▶ [Exercise tasks]:
1 - In the text on Public Achievement, which radio outlet is named among the media the students came into contact with?
2 - Continue the text on Public Achievement in the Project Star classroom, starting after its final sentence.

▶ [Source extract]:
■ ■ ■ ■

Both Ricci and Blood believed that an approach which gives students the chance to take leadership in designing their own learning was worth a try. "The idea of trying something different that might give school a purpose for our kids just made sense," Blood explained. Public Achievement offered resources.
In the self-contained Project Star classroom, where the primary concern is to teach students strategies that help them manage disruptive behaviors that interfere with learning in school, there is latitude for innovation. "More evidence would be needed [in a mainstream classroom] to allow us to go to the level we did, where we turned Public Achievement into a core part of the curriculum," Blood described.
As a result of the PA experiment, Setting III students who in many schools are confined to their classes became public leaders. They built relationships and received recognition not simply in the school, but also in the larger Fridley community.
Their Public Achievement work brought them into contact with school administrators, community leaders, elected officials, and at times media outlets like the
local paper and Minnesota Public Radio. Kids once labeled "problem students" are becoming
known as "problem solvers."
The PA approach also transformed the work of Ricci and Blood.
"My role is not to fix things for the kids but to say, 'this is your class, your mission. How are you going to do the work? Our main task is to remind them, to guide them, not to tell them what to do," explains Ricci.
The teachers became partners with their students, who choose the issues and learn how to work to address them effectively. Issues this last year included rewriting the school's bullying policy, hosting a district wide "Kindness Week" to reduce bullying, making murals to motivate peers to get exercise, visiting children in hospital waiting rooms, and educating the public about misconceptions regarding Pit Bulls.
Such work creates multiple opportunities for students to develop academically if teachers are intentional about making the connections. Students compose well-written letters to seek permission from the principal for a project. They use math to figure out what scale their mural will be so they know how much wall space they need.

■ ■ ■ ■

Collected data entries:
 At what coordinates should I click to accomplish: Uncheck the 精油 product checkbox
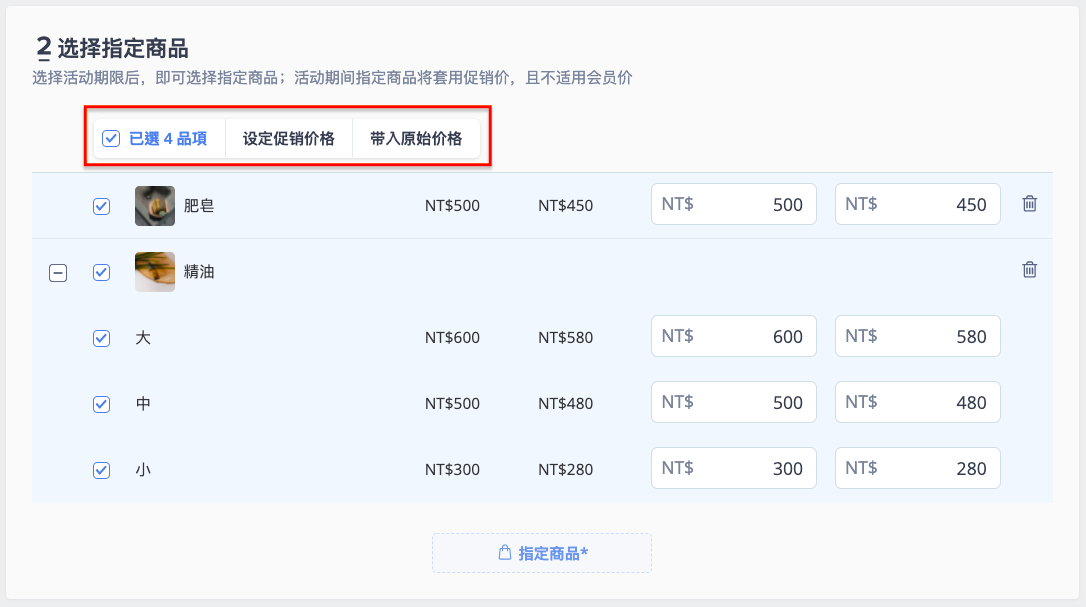point(101,272)
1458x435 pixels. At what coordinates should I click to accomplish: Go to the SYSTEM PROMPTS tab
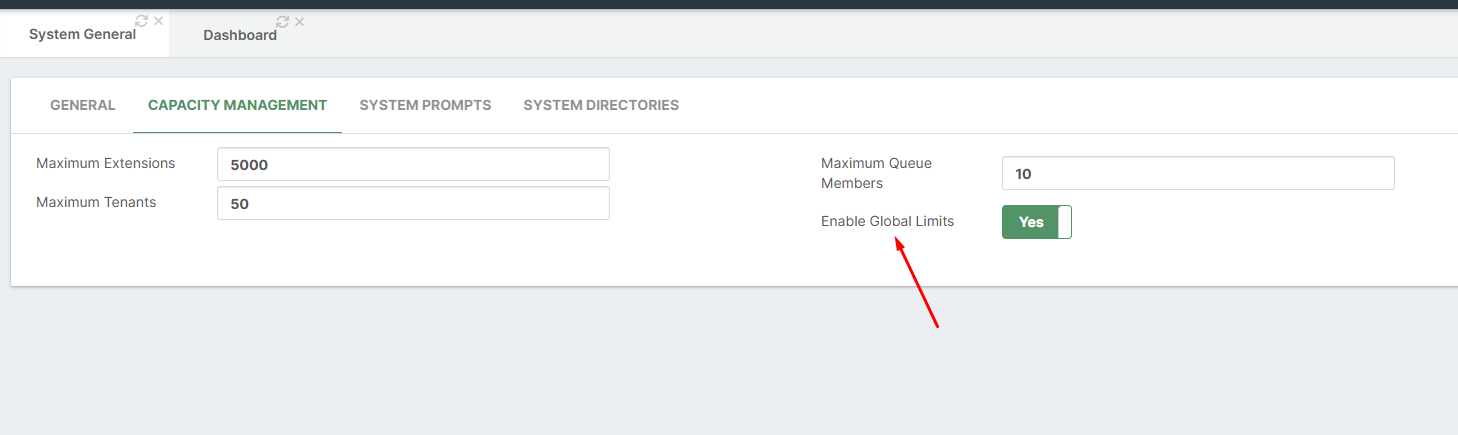click(x=425, y=105)
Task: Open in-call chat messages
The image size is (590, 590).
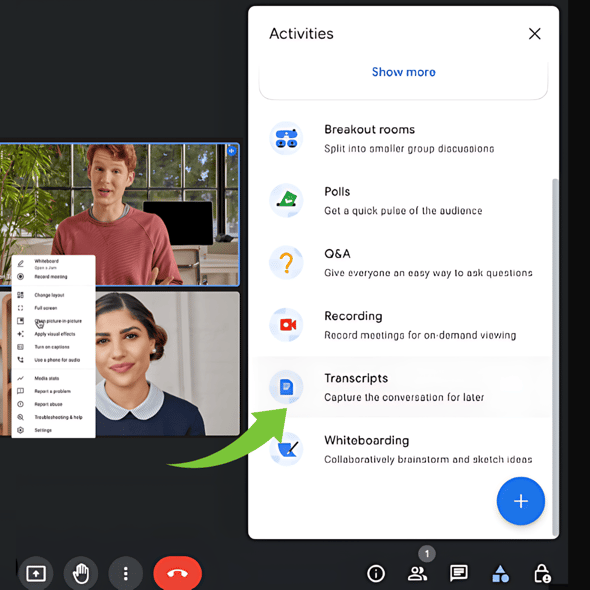Action: click(x=459, y=573)
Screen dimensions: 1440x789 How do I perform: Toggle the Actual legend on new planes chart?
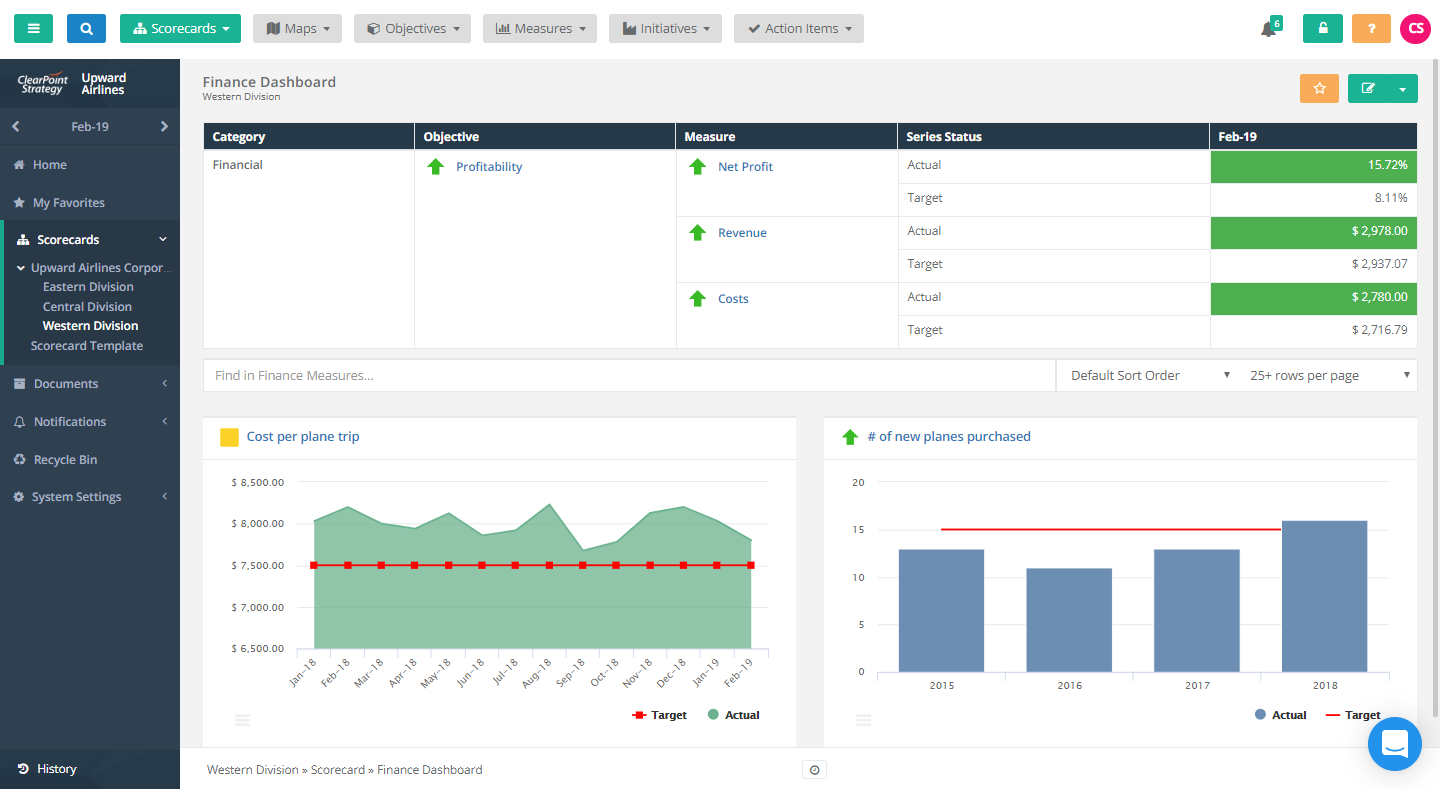pos(1280,714)
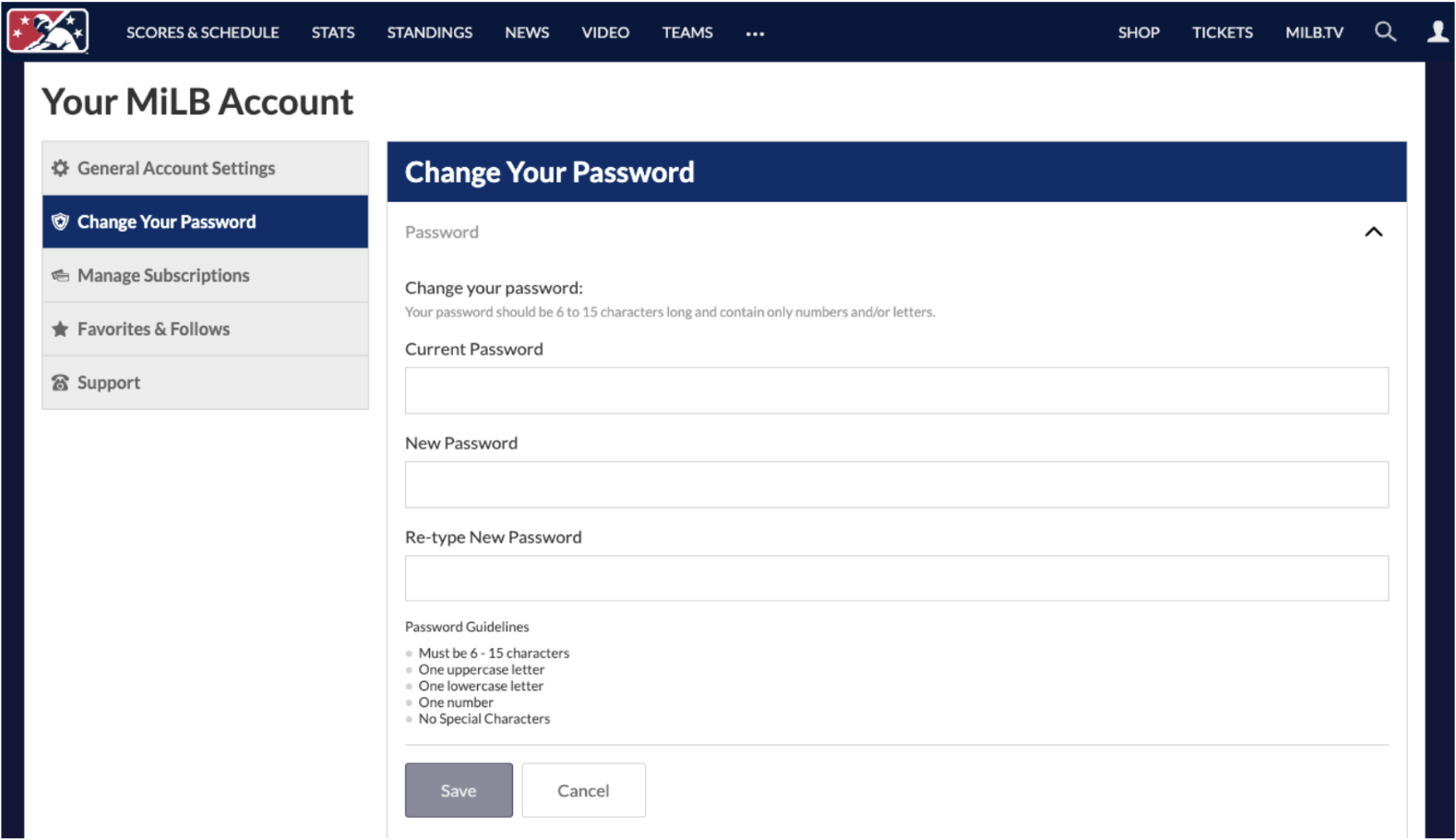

■ ■ ■ ■

▶ [Outputs in order]:
1 - Minnesota Public Radio

2 -
Teachers also change -- from "teaching to the test," to working alongside young people as they develop. Their curriculum builds citizenship skills and habits such as negotiation, compromise, initiative, planning, organizing, and public speaking. It also develops what Blood calls "a public professional persona."
Both teachers are convinced that these skills, habits, and civic identity will serve the students well throughout life.
The change in the young people, eloquently described in their own words in the "Real Power" video, is inspiring. So is the new model of "citizen teacher" which Michael Ricci and Alissa Blood are pioneering.
In an educational environment today where teachers feel powerless, they are forging an alternative in which educators reclaim teaching as a great civic vocation. They are also helping to create a freedom movement not only for the students but for themselves, in which teachers and students are agents and architects, not objects, of educational reform.
Harry Boyte is Director of the Center for Democracy and Citizenship at Augsburg College and a Senior Fellow at the University of Minnesota's Humphrey School of Public Affairs. Jennifer Nelson is Producer and Director of "Real Power," and a graduate student in public policy at the Humphrey School of Public Affairs.